#### INFORMATION SHOWN:
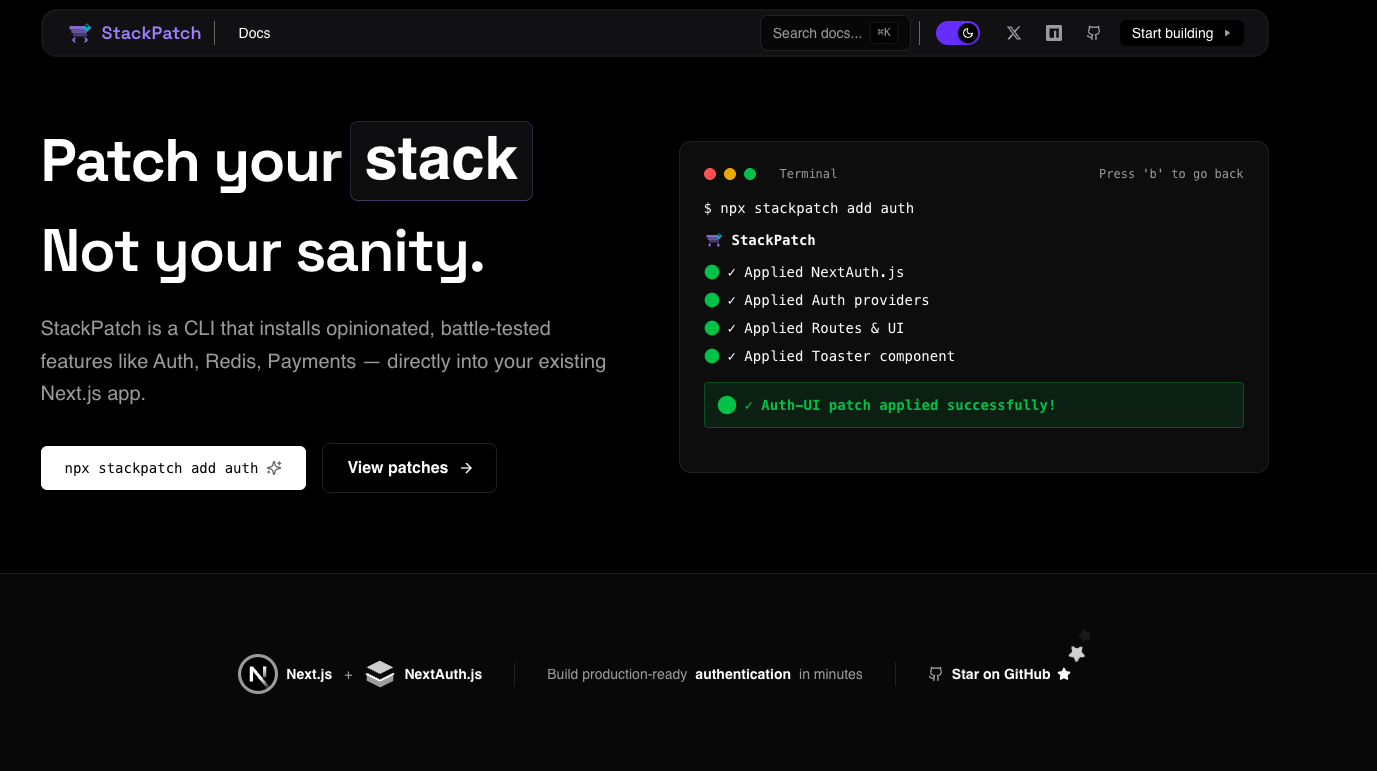The image size is (1377, 771).
Task: Click the GitHub octocat icon in the footer
Action: pos(935,674)
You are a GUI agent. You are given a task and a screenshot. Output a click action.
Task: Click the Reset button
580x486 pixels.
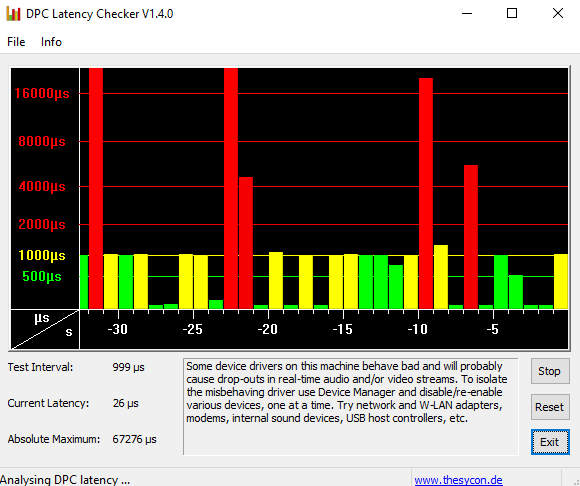(x=550, y=407)
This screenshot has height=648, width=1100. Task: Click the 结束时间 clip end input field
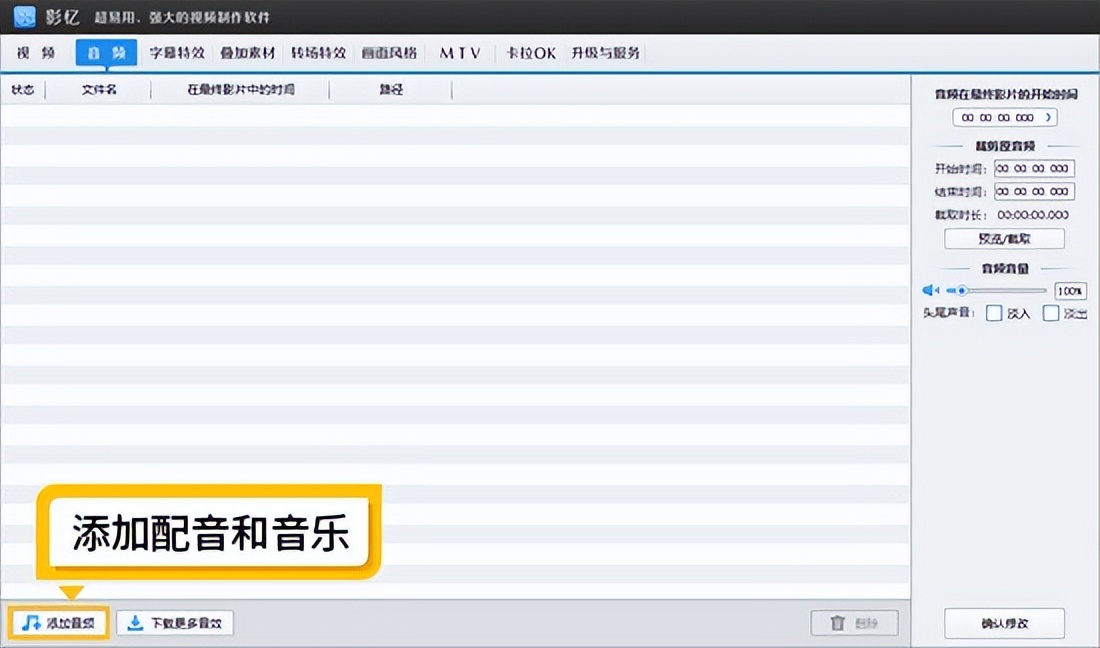coord(1033,191)

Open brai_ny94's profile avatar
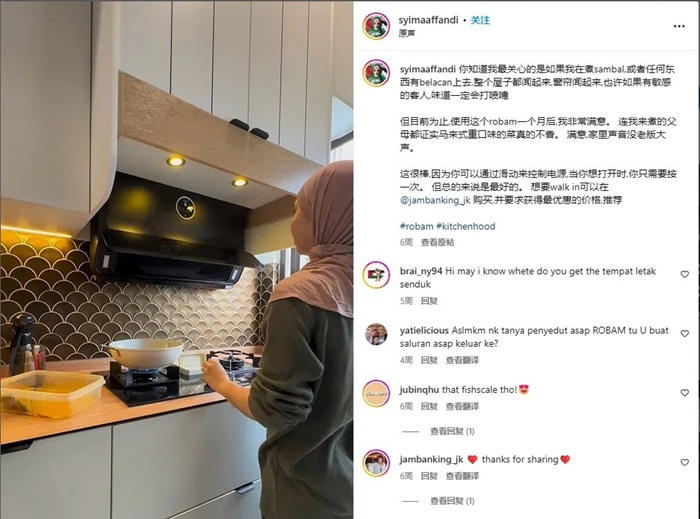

#### EXERCISE INSTRUCTIONS:
Wording must stay exact. Give again the lines from the line with "580x486 pixels." through the last line of the listing, both ends included, without pictures.

#### EXERCISE RESPONSE:
580x486 pixels.
(x=550, y=407)
This screenshot has height=648, width=1100. Task: Click the 结束时间 clip end input field
coord(1033,191)

Open brai_ny94's profile avatar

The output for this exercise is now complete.